Now, researchers have discovered that a protein called phosphodiesterase 9A (PDE-9) plays a role in heart failure symptoms, suggesting that its inhibition can prevent or reverse heart malfunction in these patients. PDE-9 is another member of the same family as PDE-5, a protein that its inhibition, using drugs such as sildenafil or tadalafil, is already a popular remedy for erectile dysfunction.
PDE-5 has itself been the focus of several studies investigating its involvement in heart diseases. A decade ago, Johns Hopkins researchers showed that PDE-5 inhibition successfully prevented heart failure symptoms in a mouse heart, but it was not as effective in recent clinical trials in patients with heart failure. Nonetheless, the new findings propose PDE-9 as a much more promising candidate to treat heart failure.
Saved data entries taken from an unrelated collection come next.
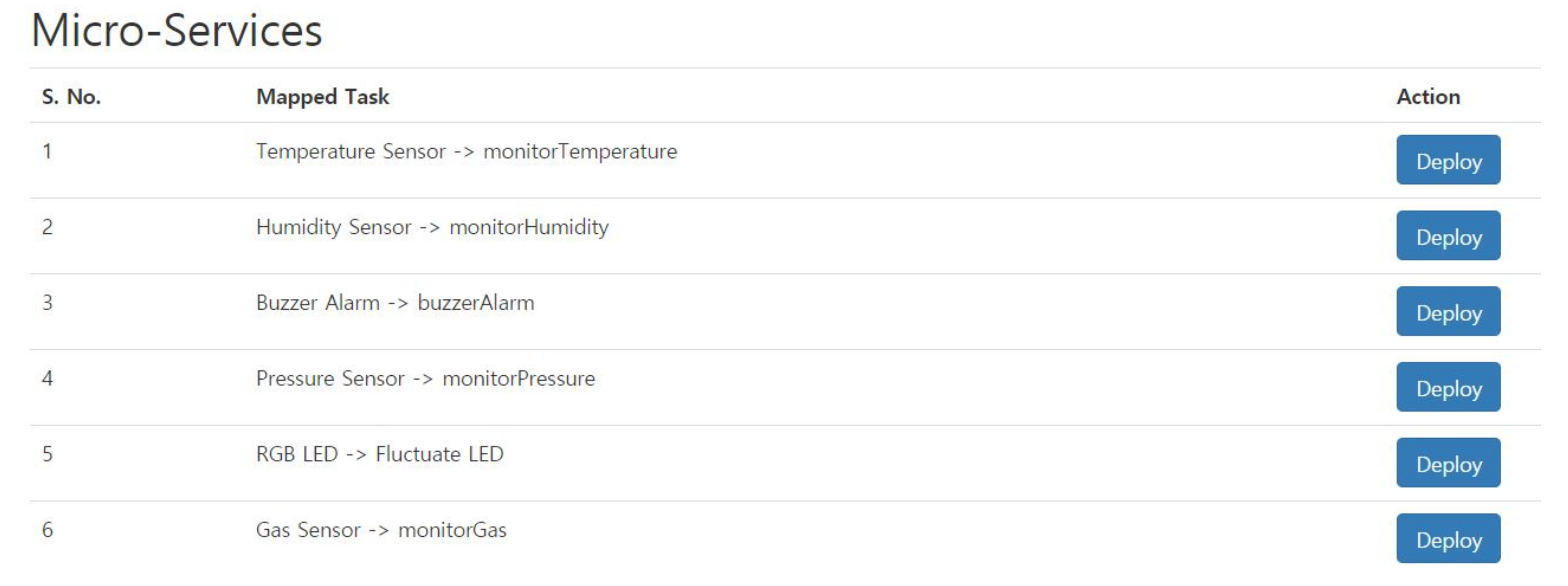
Task: Deploy the Buzzer Alarm service
Action: pos(1448,312)
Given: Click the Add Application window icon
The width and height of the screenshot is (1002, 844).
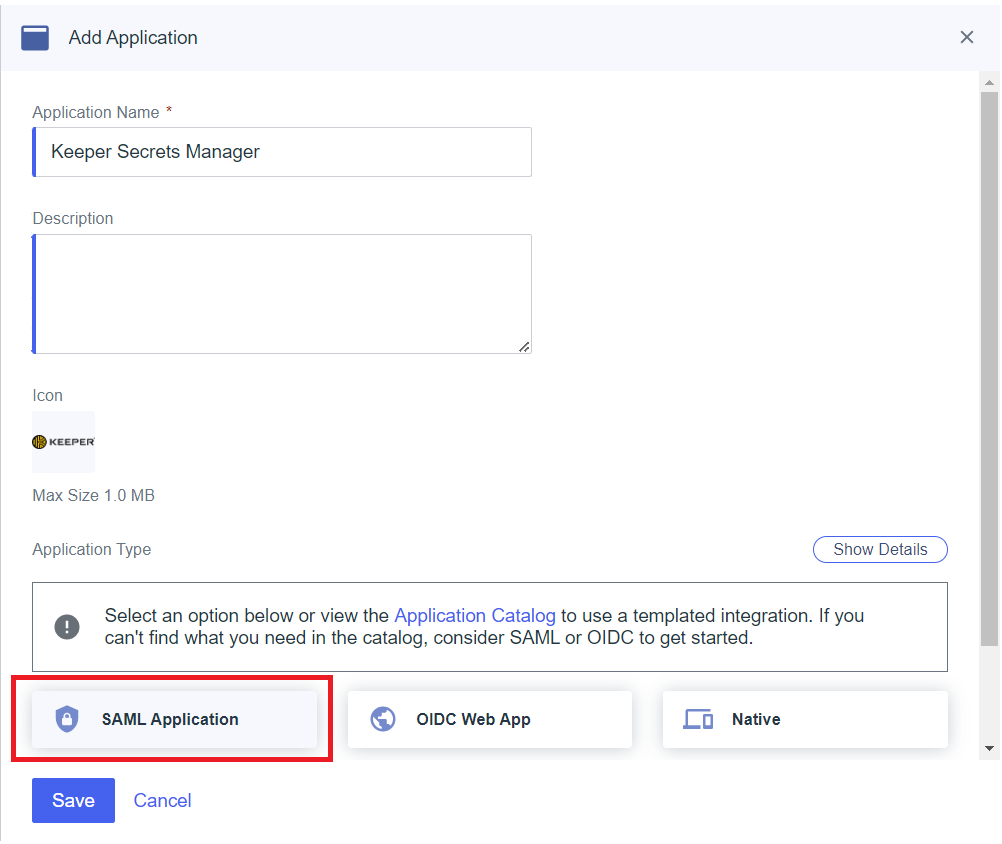Looking at the screenshot, I should (x=35, y=38).
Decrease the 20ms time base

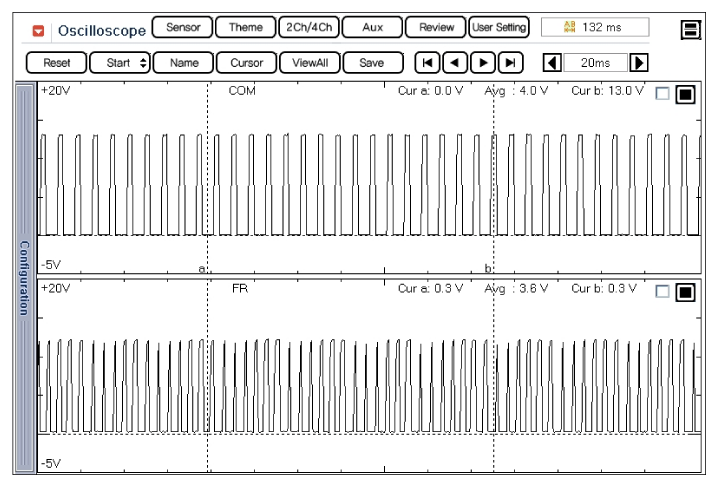coord(551,62)
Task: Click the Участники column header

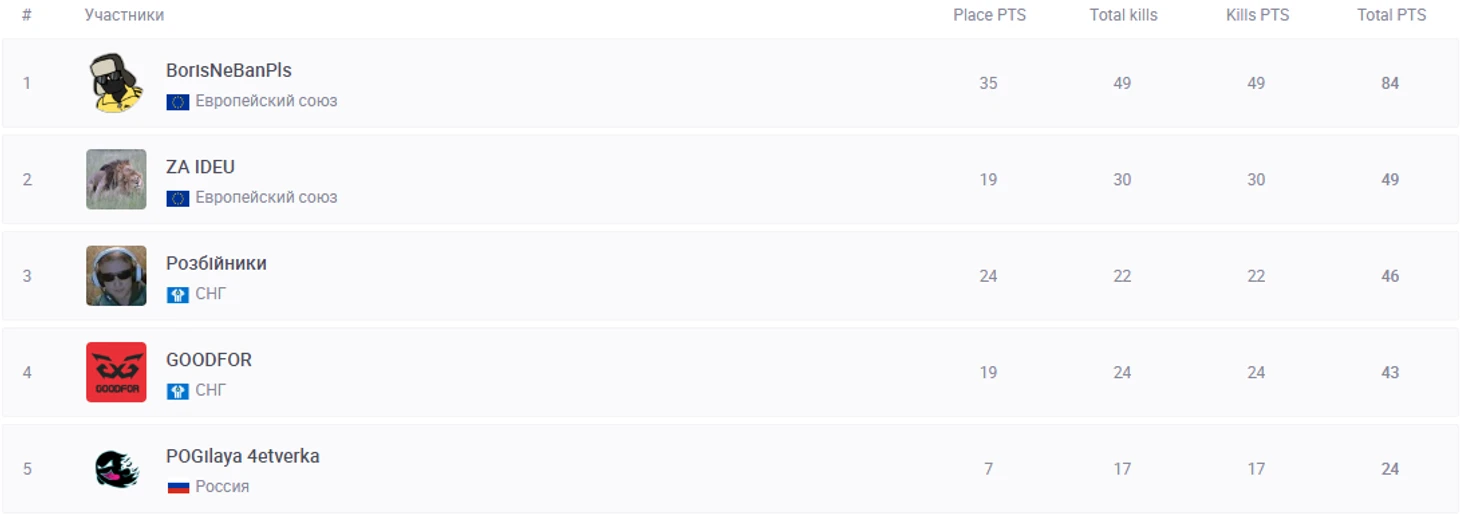Action: pyautogui.click(x=124, y=15)
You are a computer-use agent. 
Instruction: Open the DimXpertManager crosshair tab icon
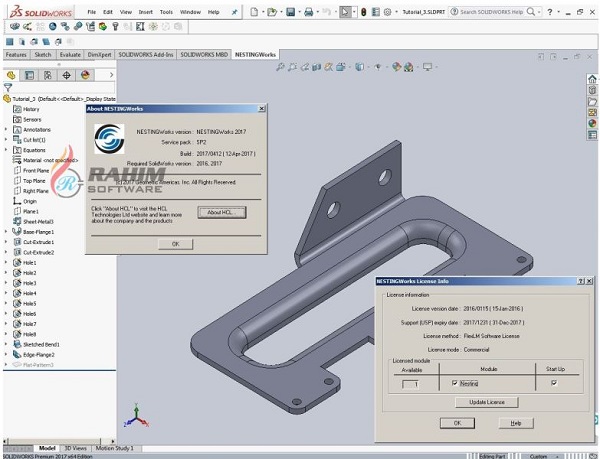coord(66,75)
In a letter published in the March 26 issue of the journal Nature, Dong Ik Lee, Ph.D., a research associate in David Kass’ lab in the Johns Hopkins Division of Cardiology, and his collaborators reported that PDE-9 is expressed in animal hearts as well as in those of humans, and its expression is increased with heart disease. This suggested its involvement in the destructive damage to the cardiac tissue that leads to heart failure.
“PDE-9 had been previously found in the brain and some other organs, but due to its very low expression in normal cardiac tissue, no study had been reported about the role of PDE-9 in heart,” Lee explains.
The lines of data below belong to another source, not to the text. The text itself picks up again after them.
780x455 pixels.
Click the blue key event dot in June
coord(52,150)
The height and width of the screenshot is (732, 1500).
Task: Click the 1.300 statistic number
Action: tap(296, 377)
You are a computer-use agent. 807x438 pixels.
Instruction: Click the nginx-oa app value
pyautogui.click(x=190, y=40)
In the experiments reported in this study, rodent hearts, when put under conditions such as surgically induced pressure overload, became dysfunctional and showed symptoms of heart failure. When researchers eliminated the gene that produces PDE-9 or used a chemical to inhibit PDE-9’s activity, heart failure symptoms were ameliorated. Members of the PDE family mainly degrade cGMP, a subcellular molecule that can activate a pathway to prevent cardiac injury in disease. Therefore, inhibition of PDE proteins allows higher amount of cGMP and its subsequent therapeutic effect.
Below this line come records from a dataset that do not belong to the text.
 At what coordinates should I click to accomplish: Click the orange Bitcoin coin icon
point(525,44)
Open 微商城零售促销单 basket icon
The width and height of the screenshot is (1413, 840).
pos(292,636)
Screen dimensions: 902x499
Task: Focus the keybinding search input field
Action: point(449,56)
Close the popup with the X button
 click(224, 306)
“This study identifies [PDE-9] inhibition as a new therapeutic strategy to increase cGMP in the failing heart,” wrote Saptarsi Haldar, M.D., an assistant professor at Case Western Reserve University Cardiovascular Research Institute, in the journal Science Translational Medicine. Lee and his colleagues also discovered that PDE-9 and PDE-5 target different subpopulations of cGMP, and therefore their inhibition could have different therapeutic effects.
Ultimately, clinical trials are needed to reveal whether PDE-9 inhibition will indeed be an effective therapy for heart failure in humans. Interestingly, PDE-9 inhibitors are currently being studied in clinical trials for neurocognitive diseases.
“Lee and colleagues’ exciting observations in mice, when considered together with the fact that older patients with heart failure frequently exhibit cognitive impairment, support the exploration of [PDE-9] as a target for treating heart failure,” wrote Michaela Kuhn, a professor at the Institute of Physiology of the University of Würzburg in Germany, in the same issue of Nature.
Scientists here at Johns Hopkins continue their promising research by investigating the characteristics and therapeutic potential of the other members of the PDE family.